The Plasma Spray process is a high frequency arc that is ignited between an anode (nozzle) and cathode (electrode). The process gases flowing between them are ionized to become a plume of hot plasma gas (12,000°F to 30,000°F). When the coating material is passed through the gas plume, it is melted and propelled towards the substrate forming the coating.
Since the flow of each of the gases and the applied current can be accurately regulated, repeatable and predictable coating results can be obtained.
The distance of the plasma gun from the substrate keeps the part at a controlled spray temperature that is usually in the range of (100°F to 500°F).
FEATURES OF THE PLASMA PROCESS
- Large choice of coating materials, including metals alloys, ceramics, cermets, carbides and others.

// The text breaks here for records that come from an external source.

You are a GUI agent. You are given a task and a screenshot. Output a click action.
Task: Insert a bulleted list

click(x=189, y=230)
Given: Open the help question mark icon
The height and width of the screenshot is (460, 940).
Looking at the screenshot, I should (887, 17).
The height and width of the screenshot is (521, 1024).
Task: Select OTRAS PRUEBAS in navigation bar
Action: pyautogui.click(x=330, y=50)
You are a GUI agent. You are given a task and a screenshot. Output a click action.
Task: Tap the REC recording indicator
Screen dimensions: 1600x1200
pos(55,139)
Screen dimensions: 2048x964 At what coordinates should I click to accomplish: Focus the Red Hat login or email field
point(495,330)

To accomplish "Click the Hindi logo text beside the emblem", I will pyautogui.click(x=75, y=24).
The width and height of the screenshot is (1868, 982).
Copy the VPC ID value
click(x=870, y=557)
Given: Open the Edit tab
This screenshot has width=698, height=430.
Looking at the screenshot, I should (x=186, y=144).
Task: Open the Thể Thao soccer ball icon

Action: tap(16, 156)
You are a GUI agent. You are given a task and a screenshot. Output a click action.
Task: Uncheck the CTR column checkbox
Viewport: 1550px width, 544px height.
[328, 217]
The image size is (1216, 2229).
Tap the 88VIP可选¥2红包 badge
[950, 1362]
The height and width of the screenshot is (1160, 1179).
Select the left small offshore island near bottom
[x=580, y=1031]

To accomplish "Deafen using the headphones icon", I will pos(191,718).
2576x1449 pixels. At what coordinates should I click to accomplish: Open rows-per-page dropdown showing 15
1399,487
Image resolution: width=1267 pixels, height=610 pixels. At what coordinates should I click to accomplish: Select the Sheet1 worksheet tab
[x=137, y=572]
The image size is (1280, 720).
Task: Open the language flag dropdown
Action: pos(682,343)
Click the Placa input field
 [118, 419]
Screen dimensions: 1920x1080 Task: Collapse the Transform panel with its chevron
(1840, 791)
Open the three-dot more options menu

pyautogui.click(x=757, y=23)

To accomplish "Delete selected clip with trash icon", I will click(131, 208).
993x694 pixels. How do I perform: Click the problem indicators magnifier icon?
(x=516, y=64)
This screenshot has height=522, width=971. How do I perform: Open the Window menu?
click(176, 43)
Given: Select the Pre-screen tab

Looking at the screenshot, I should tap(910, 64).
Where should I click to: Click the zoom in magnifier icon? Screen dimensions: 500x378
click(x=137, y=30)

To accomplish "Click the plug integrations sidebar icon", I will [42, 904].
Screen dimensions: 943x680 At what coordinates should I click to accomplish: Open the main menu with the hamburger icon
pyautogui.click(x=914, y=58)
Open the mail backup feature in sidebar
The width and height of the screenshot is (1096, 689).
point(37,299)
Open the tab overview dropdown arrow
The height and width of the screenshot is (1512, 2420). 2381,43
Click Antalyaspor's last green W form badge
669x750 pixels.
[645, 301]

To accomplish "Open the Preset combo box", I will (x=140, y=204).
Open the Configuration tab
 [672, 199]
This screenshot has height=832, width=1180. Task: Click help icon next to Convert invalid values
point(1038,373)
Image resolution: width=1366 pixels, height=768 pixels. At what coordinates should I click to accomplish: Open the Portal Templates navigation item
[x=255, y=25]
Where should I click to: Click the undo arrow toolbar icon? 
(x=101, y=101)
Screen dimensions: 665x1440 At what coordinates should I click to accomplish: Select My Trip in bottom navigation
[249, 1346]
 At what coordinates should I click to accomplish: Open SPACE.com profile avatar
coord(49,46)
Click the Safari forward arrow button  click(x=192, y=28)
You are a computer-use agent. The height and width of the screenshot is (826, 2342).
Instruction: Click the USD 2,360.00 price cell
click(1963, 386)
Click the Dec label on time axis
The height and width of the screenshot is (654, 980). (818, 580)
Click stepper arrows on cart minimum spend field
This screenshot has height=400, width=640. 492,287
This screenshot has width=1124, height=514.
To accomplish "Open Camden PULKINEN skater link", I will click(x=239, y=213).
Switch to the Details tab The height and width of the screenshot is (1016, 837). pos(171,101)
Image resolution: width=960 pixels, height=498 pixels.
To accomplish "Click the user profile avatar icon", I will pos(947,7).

- Produces surfaces for a wide variety of applications, including resistance to many different types or wear and corrosion mechanisms, desirable thermal or electrical characteristics, and surface restoration and dimensional control.
- Excellent control of coating thickness and surface characteristics, such as porosity and hardness.
- Low heat affected zone or component distortion.
- High deposition rate.
- High bond strength of the coating to the substrate.
- Coating of complex geometries.
- Masking protection of areas that are not to be coated.
- Process can be fully automated utilizing robotic equipment.
- Coating of some internal bores possible.